My IVF Journey

Blogger / 14 July, 2017 / Ellie Thompson

One Egg Short of A Dozen – The Start of An IVF Journey

This is my first public diary entry of my IVF journey. WOW. I’ve said it out loud… I know IVF treatment is by far from a taboo these days, but from my experience so far, I’ve only very recently had two people to talk to that have gone through it, and those two people have both come out the other side with beautiful bouncing babies. They were the lucky ones.

We’ve been trying to get pregnant for over a year, so for a long time it’s felt as though everybody else in the world has managed to have healthy, beautiful children, but for one unexplained reason or another, it’s not quite happened for us. I wanted to document my IVF journey on here to perhaps provide some kind of comfort to other readers embarking on a similar journey and to give readers an insight into my experience and the IVF experience as a whole – whatever the outcome may be. Thirdly, I’m hoping that the discipline of keeping a journal will be a good way to deal with what’s ahead, with dear God, hopefully a happy ending. 

So, here I am, inviting you to sit tight with me, as this could be a long story… 

Once Upon A Time…

I turned 35 years old in May, and boy, the biological clock that you hear about your whole life, is really ticking now. With an AMH of just below average, and following all the basic tests, (semen analysis for him, a clear ultra sound and hysterosalpingography for me) we’ve been slapped with the current label “unexplained infertility”.

To wait for treatment on the NHS may prove too late for us. We’d have to wait another 15 months before we’d be eligible. The quality and quantity of my eggs will have decreased drastically by then. Treatment when I’m 36 and a half will also probably mean we’d have left it too late to have more than one child, assuming for a split second we’d be lucky enough to have a first.

Choosing a Clinic

We’ve agonised for quite some time about this one. We’ve attended open days, checked out clinics at The Private Pregnancy Show and done quite a bit of online research via the HFEA, the Human Fertilisation and Embryology Authority, aka the official regulating body in the UK. From our experience of chatting to different clinics, we were flummoxed to find out that each clinic will at least hint at bad mouthing the others, from the reliability and transparency of a different clinic’s stats, to the preferred method, tests and practices performed within, so in the end you wind up even more confused as to who to trust, making that vital decision a million times harder to make. Live birth rates v clinical birth rates. One embryo or two? Those seem to be the two important arguments being tossed about in these places.

Dataset extract –
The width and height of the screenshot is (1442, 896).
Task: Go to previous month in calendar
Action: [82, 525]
--
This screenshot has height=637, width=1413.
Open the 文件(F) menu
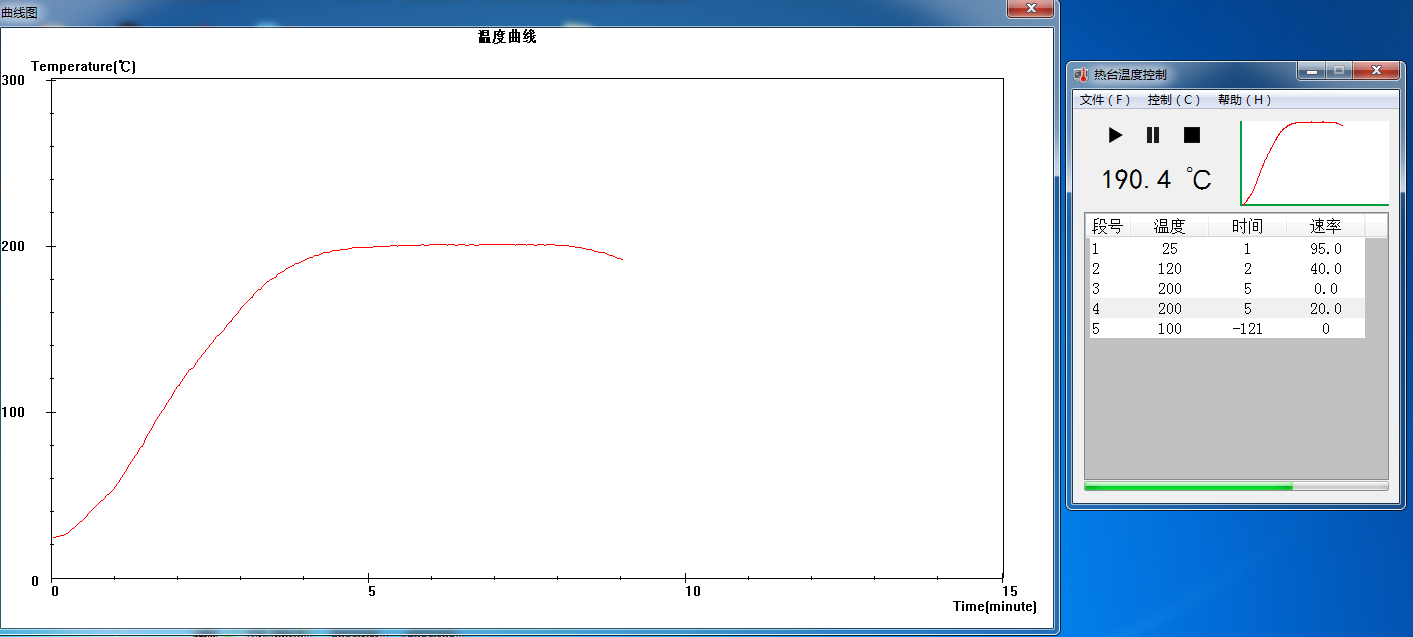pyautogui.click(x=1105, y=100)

Required work –
a. In the IVF diary entry above, repeat word for word the passage that begins at the words "I turned 35" and stops after "have a first.".
b. According to the IVF diary entry, how much longer would the couple have to wait to become eligible for NHS treatment?
c. List each of the basic tests that the IVF diary entry names.

Answers to this exercise –
a.
I turned 35 years old in May, and boy, the biological clock that you hear about your whole life, is really ticking now. With an AMH of just below average, and following all the basic tests, (semen analysis for him, a clear ultra sound and hysterosalpingography for me) we’ve been slapped with the current label “unexplained infertility”.

To wait for treatment on the NHS may prove too late for us. We’d have to wait another 15 months before we’d be eligible. The quality and quantity of my eggs will have decreased drastically by then. Treatment when I’m 36 and a half will also probably mean we’d have left it too late to have more than one child, assuming for a split second we’d be lucky enough to have a first.

b. Another 15 months.

c. Semen analysis (for him); ultra sound (for her); hysterosalpingography (for her)